Bonjour,
bien que l’on s’éloigne du sujet de l’article, mais que vous souhaitez être exigeante sur les termes, Valérianne, je vais me permettre une remarque. En affirmant que « La psychose(...) n’a rien à voir, mais vraiment rien à voir, avec la psychopathie », ne seriez-vous pas un peu péremptoire, voire un tantinet gonflée ?
Parce que,
- et d’une, les choses ne sont peut-être pas aussi simples et claires (et d’ailleurs l’un des intérêts du film « A dangerous method » est, entre autre, de démontrer que l’absolutisme dans les disciplines de la psyché est problématique, comme partout d’ailleurs mais peut-être encore plus dans celles-ci.
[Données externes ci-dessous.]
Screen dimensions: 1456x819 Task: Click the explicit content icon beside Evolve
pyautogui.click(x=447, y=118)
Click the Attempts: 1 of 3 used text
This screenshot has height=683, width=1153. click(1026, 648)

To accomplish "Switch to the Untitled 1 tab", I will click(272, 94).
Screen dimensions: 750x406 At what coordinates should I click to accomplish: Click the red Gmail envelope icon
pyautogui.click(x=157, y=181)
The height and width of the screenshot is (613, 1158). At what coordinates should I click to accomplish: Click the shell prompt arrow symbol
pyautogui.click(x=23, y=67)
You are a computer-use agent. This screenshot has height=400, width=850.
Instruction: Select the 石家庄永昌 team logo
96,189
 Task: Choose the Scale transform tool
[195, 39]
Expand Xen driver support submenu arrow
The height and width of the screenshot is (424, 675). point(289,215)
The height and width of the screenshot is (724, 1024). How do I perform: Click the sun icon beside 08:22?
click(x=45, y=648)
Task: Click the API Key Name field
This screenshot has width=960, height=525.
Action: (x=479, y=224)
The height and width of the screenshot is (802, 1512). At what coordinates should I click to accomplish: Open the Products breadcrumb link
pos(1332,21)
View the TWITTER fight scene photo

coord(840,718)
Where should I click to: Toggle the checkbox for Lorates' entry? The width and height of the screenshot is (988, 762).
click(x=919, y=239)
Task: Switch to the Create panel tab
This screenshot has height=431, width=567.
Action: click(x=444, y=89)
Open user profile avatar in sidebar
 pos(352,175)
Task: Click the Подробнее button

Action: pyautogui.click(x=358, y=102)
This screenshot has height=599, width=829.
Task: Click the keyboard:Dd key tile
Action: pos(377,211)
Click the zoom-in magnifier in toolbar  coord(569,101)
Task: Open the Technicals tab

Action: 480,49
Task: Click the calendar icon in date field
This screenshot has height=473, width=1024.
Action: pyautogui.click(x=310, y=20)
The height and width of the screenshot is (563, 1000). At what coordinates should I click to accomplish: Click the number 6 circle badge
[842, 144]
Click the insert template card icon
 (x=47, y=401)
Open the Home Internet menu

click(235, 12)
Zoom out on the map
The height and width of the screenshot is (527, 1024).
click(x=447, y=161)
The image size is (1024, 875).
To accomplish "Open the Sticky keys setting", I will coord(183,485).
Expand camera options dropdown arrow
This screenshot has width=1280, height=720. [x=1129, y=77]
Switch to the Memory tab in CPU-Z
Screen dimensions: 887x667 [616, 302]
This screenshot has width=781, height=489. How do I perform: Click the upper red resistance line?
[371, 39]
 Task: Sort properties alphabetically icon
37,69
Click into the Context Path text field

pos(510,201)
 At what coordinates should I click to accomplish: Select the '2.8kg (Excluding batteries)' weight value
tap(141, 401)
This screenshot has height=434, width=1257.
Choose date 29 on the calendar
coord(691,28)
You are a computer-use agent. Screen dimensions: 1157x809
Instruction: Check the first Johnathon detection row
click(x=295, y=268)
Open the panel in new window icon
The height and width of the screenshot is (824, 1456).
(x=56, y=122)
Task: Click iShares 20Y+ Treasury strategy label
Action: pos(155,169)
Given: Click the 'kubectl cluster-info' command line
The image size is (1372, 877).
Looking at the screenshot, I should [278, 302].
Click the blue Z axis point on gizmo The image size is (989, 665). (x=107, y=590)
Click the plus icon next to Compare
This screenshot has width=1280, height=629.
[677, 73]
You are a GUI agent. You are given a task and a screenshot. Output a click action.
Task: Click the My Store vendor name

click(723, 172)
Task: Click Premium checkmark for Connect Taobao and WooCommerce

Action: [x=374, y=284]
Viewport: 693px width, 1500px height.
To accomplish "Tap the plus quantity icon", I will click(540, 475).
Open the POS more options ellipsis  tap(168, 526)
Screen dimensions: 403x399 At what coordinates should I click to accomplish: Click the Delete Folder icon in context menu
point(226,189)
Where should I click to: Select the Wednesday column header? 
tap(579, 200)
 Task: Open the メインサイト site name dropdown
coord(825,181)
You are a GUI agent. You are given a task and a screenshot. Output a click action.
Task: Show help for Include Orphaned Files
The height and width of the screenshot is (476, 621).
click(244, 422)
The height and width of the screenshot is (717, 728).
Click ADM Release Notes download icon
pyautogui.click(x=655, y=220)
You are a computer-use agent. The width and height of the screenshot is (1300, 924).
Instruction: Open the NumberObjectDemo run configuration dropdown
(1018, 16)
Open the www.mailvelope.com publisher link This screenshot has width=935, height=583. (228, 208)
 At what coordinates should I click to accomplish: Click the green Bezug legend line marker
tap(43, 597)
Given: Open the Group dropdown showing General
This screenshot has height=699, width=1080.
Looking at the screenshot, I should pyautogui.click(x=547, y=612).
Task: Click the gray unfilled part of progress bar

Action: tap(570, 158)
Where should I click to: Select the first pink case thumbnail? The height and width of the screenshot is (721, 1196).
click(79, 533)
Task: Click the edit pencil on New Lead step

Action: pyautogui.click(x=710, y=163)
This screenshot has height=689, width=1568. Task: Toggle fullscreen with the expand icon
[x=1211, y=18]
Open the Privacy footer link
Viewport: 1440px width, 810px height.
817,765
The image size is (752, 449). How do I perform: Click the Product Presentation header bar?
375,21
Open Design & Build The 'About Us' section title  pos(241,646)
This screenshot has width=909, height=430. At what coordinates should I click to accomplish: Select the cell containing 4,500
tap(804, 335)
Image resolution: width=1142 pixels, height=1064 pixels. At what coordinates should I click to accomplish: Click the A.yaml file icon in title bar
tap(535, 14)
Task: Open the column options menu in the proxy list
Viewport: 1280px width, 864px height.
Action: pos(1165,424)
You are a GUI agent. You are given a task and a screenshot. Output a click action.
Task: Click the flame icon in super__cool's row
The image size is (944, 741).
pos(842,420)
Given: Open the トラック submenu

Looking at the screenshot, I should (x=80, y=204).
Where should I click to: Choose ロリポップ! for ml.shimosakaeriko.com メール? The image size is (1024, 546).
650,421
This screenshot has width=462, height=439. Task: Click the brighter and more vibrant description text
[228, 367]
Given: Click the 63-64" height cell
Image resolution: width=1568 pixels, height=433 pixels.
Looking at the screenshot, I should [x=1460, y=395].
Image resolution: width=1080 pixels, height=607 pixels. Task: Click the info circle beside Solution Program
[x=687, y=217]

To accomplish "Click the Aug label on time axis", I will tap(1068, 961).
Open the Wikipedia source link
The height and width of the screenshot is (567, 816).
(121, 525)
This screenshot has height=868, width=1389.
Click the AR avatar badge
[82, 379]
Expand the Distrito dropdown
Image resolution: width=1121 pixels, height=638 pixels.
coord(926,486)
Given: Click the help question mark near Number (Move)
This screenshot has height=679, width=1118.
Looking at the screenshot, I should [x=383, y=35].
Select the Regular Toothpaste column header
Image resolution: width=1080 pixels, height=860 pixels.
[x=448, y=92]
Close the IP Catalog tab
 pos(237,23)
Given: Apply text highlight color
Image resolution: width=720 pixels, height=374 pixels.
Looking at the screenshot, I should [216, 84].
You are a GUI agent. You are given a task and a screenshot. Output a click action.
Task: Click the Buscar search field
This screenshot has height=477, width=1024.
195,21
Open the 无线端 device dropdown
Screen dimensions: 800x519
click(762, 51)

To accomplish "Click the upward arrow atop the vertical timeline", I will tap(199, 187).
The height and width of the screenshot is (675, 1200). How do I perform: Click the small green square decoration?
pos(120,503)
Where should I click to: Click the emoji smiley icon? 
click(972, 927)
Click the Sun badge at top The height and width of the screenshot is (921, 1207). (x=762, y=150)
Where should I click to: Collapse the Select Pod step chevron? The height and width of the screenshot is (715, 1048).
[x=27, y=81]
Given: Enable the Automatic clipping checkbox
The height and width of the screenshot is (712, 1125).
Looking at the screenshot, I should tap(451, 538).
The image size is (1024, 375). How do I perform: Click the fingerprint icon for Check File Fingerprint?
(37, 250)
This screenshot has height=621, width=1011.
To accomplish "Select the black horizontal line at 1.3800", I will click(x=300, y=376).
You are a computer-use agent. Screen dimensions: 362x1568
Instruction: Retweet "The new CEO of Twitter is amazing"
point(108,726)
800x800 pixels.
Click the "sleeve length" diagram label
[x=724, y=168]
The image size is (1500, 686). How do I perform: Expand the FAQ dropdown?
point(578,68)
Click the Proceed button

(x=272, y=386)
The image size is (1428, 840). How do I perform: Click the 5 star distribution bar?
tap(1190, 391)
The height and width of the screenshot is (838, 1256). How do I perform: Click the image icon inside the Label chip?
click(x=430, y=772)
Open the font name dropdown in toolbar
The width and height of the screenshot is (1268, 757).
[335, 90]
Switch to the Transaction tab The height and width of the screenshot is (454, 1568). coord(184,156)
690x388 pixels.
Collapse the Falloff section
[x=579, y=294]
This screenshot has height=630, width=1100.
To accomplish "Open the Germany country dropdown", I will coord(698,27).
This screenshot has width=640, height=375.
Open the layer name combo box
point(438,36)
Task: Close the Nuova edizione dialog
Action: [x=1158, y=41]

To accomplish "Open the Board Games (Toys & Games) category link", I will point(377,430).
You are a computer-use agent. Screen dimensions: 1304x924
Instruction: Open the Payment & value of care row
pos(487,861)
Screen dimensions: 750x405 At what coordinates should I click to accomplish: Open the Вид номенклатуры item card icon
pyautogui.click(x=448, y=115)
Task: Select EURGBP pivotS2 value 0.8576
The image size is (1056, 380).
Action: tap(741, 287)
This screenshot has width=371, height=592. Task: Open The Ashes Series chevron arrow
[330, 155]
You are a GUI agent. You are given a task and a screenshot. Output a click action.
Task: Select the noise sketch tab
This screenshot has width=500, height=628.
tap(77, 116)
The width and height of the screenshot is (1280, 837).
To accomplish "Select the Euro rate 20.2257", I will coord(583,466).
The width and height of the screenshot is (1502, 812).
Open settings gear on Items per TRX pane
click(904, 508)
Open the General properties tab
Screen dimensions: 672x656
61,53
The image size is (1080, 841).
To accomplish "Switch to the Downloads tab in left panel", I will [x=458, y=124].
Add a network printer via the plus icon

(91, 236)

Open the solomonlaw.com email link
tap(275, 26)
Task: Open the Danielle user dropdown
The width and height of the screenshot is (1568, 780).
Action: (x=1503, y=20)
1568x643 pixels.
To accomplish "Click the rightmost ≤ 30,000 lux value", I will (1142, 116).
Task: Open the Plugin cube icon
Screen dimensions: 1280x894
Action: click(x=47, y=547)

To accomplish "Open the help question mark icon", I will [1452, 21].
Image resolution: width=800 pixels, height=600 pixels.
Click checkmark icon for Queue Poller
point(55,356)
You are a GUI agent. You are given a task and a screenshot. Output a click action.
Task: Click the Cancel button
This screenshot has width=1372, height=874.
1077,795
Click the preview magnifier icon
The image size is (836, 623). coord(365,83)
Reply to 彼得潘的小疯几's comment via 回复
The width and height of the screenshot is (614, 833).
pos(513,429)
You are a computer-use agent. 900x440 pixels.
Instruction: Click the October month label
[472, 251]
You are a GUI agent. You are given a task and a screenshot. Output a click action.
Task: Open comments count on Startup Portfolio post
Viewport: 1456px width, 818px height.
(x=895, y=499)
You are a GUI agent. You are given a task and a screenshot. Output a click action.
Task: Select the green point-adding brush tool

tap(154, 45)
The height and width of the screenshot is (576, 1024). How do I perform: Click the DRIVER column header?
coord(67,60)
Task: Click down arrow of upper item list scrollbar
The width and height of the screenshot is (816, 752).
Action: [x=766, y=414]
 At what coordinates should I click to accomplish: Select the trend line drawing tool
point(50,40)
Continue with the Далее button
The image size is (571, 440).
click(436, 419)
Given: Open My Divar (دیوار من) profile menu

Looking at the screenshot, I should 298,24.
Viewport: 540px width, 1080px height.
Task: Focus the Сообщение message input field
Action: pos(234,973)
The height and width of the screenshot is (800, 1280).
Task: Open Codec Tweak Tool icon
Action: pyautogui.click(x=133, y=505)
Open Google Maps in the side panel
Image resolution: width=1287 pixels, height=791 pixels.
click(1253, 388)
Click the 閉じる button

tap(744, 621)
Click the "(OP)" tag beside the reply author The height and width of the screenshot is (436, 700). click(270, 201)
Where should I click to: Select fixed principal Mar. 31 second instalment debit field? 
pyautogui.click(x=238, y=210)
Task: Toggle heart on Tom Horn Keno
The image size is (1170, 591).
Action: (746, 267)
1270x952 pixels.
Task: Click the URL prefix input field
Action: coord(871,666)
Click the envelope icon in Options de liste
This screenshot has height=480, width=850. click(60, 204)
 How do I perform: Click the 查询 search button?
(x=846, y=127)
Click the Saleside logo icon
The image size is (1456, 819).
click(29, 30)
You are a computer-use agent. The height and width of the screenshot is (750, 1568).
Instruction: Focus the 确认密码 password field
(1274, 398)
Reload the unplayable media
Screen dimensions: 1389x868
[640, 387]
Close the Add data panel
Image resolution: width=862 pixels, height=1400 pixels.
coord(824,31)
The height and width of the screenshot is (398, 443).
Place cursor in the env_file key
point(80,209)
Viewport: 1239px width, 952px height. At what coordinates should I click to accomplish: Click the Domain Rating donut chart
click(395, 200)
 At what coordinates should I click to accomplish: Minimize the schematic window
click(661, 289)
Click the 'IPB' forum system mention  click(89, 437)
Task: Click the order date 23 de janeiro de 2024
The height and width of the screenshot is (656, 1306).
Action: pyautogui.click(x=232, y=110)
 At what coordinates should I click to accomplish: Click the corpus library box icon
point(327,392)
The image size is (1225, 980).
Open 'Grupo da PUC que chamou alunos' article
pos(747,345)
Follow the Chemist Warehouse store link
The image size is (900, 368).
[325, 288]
Je vise ici particulièrement l’ostracisme intellectuel dont souffre en France l’oeuvre de Jung dont on peut constater grâce au film qu’il est démesuré),
- et de deux, le terme « psychopathie » dans le langage courant est aussi un terme générique signifiant : pathologie du psychisme, et que donc tout malade souffrant de troubles psychiques est un psychopathe.
Et puisque l’on est dans les précisions, êtes-vous bien sûr, l’auteur, qu’il s’agisse bien d’un inceste ? Je ne garde pas le souvenir de l’évocation d’un acte de cet ordre, mais d’humiliations intriquées avec une excitation sexuelle voire une pratique d’ordre masturbatoire. Mais il faut dire que l’intensité émotionnelle est grande dans ce passage du film, et les paroles rapides, ce qui rend par conséquent l’écoute ou la lecture (en VO) délicate.